The game is visually stunning, fluid, fast paced and a mash up of the sci-fi and western genres. The game features flying vehicles called Hawks that transform into Mechs, tanks, 4×4 razorback, 32-players, huge maps, weapons, customization, jetpack, 2-player split screen, skill mods, “Build & Battle”, power ups, Jetbikes, multiplayer, co-op, HD, a limited edition package and yes a Black protagonist. “The rift energy looks really good on darker skin, and we really liked the tale—the brothers’ tale, I thought, felt better with having the character be a black guy. It was just really more about design stuff. It wasn’t about, “Yay, let’s be the first to make a black protagonist.” It was just, you know, the design evolved and he ended up being a black guy. And it was like cool, let’s roll with it.” Dylan Jobe Lightbox Interactive President
Experts will say gamers generally ignore the character they are playing, but there are already questions surrounding Graves’ race, and how the game will play with the buying public. “I’m curious how fans will react when they’re placed in the shoes of a minority. Will Graves speak to them? Will they even have the maturity to contemplate this instead of just spewing forth the typical vitriol of an Internet gaming message board?”- IGN (Starhawk: The Reveal of a Bold New Frontier)
Video games have been in American homes for 50 years and indeed times have changed, yet criticism about a black primary character is already being spewed by those unsure of their aversion to the game and those shocked at how great the game is. Unavoidably there will be those so disappointed in the skin color of Starhawk’s main character that they will fill message boards and social network postings with racial vitriol.

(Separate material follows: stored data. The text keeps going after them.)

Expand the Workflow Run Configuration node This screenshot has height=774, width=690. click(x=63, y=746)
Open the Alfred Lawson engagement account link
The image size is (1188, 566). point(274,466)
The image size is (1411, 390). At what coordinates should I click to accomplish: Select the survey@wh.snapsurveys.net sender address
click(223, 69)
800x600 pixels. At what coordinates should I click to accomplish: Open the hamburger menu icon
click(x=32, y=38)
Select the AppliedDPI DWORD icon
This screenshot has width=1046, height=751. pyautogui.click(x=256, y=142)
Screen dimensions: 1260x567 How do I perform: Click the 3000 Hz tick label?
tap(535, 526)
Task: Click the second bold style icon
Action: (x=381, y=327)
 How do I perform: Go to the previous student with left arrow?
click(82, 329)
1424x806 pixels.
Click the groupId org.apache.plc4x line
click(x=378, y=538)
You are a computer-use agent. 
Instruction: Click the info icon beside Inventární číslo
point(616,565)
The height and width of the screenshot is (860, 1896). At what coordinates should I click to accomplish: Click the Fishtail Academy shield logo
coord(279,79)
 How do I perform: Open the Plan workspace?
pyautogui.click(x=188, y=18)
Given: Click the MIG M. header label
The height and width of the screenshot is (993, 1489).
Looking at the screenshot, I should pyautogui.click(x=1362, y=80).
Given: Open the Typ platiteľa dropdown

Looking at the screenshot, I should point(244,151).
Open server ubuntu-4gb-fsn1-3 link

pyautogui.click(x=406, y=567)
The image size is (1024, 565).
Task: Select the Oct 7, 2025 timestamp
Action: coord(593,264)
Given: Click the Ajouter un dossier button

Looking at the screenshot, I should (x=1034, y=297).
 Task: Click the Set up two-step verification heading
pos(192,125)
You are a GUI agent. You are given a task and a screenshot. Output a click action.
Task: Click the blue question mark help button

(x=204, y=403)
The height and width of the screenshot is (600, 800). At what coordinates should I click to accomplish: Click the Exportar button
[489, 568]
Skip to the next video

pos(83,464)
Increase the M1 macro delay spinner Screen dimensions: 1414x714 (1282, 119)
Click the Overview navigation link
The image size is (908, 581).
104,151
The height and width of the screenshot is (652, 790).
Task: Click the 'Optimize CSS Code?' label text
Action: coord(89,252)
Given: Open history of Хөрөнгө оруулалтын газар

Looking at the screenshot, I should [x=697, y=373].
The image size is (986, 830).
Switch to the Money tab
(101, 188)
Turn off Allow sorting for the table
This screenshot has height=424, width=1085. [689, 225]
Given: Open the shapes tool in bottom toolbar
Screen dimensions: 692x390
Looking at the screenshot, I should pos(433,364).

There will also be many more smiling, albeit silently, that they can finally play a hero that l looks like them; a character, a face to connect with. This is a positive step for gaming and could lead to more primary minorities in video games, but more importantly it could open the door for more minority game developers. Starhawk begins recruiting May 8th 2012 with Emmett Graves as the hero the video game world needs, but doesn’t want.
Other Tolerable Black Characters:
Adam/Skate – Streets of Rage Trilogy, Balrog/Dee Jay– Street Fighter Series, Mr. Sandman – The Punch-Out!! Series, Eddy Gordo – Tekken 3, Captain David Anderson – Mass Effect, Barret Wallace – Final Fantasy VII, Sergeant Major Avery J. Johnson – Halo, Augusts Cole a.k.a. Cole Train – Gears of War Trilogy, Sergeant Foley – Modern Warfare 2, Zack – Dead or Alive Series, Coach – Left 4 Dead 2, Louis – Left 4 Dead, Romeo – Halo 3: ODST. Doc Louis – Mike Tyson’s Punch-Out!! & Punch-Out!!, Fortune – Metal Gear Solid 2: Sons of Liberty, Jacob – Mass Effect 2, Jax – Mortal Kombat Series, Alyx Vance – Half-Life 2, Dean Shephard Marc Ecko’s Getting Up and Jade from Beyond Good & Evil the first and only original IP involving a black woman (although the developers say Jade is Racially Ambiguous). Not to slant Prototype 2 but the main character didn’t start off as black.